3. The attempt at a solution
(ax + b)/(cx + d) = (dx - b)/(a - cx)
a2x - acx2 + ab - bcx = d2x - bcx - bd
From this i realized that finding the values for b and c would be manageable:
For b:
ab + bd = cdx2 + d2x + acx2 - a2x
b ( a + d) = cdx2 + d2x + acx2 - a2x
b = (cdx2 + d2x+ acx2 - a2x) / (a + d)
For c:
-acx - cdx2 = d2x - bd - a2x -ab
c (-ax - dx2) = d2x - bd - a2x -ab
c = (d2x - bd - a2x -ab)/(-ax - dx2)
However i do not know how to find the constants a and d because you cannot just factor them out without leaving them in. Please help, Thank you.

2. Nov 7, 2011

### lanedance

how is the question actually written?

note that if the inverse is well defined we have
$$f^{-1}((f(x))=x$$

now if the question asks you to find the co-efficients such that it is true for all x that
$$f(x)=f^{-1}((f(x))=x$$

then the problem simplifies somewhat by considering f(x)=x

3. Nov 7, 2011

### SammyS

Staff Emeritus
See correction above.

All you need to do is equate coefficients.
-ac = cd (The coefficients of x2)

a2 - bc = d2 - bc (The coefficients of x)

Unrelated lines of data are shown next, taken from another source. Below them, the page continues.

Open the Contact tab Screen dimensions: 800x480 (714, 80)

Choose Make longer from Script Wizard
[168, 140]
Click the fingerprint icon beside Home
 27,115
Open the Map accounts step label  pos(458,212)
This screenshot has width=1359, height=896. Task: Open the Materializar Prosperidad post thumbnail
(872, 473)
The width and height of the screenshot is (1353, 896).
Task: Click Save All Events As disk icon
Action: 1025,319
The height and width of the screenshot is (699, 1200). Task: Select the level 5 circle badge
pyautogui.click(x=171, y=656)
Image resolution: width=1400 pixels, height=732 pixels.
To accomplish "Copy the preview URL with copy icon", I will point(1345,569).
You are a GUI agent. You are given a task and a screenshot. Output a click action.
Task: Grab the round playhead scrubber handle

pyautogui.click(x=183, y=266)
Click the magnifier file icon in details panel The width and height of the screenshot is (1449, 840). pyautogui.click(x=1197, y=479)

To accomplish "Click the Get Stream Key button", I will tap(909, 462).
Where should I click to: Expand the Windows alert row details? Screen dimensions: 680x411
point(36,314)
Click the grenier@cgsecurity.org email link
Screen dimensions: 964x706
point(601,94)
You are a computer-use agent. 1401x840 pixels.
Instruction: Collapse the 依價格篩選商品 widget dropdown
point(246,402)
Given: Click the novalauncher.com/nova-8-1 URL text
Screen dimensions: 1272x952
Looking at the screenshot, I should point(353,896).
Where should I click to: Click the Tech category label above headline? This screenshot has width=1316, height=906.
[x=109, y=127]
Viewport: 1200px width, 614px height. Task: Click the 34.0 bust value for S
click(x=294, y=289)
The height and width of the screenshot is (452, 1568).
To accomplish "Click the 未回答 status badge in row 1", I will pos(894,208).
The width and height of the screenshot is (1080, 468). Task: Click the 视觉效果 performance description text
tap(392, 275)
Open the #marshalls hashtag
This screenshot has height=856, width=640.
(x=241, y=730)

ab = -bd (The constant terms)​

The solution can be seen visually if you write f(x) and f -1(x) next to each other, as follows.
$\displaystyle\frac{ax+b}{cx+d}\quad\quad\quad\frac{-dx+b}{cx-a}\quad \quad=\frac{dx-b}{-cx+a}$​
The second expression is just your f -1 after multiplying the numerator & denominator by -1.

Last edited: Nov 7, 2011
4. Nov 15, 2011

### tmlrlz

The question is for exercises 49 and 50 and i did 49 which is why i did not put it but i think it will help you understand the question better so this is the way the question is written:
For exercises 49 and 50, let f(x) = (ax +b)/(cx +d).
49. a) Show that f is one-to-one iff ad-bc ≠ 0
b) Suppose that ad-bc ≠ 0. Find f-1
50. Determine the constants a,b,c, d for which f = f-1

But i dont understand how i would apply your method here, do you mean that right off the beginning when i make f = f-1 that i should say x = f-1 and work from there?

5. Nov 15, 2011

### tmlrlz

I'm sorry i dont really understand what you mean, can you elaborate, perhaps with all the variables and values that involve x. I dont understand because for such instances as
ab + bd = acx2 -a2x +cdx2 + d2x
how does that become
ab = bd(acx2 -a2x +cdx2 + d2x)?
How would you equate the coefficients?

6. Nov 15, 2011

### SammyS

Staff Emeritus
You can write $f^{-1}(x)$ as $\displaystyle f^{-1}(x)=\frac{-dx+b}{cx-a}\,.$ It's equivalent to what you have even if it looks different.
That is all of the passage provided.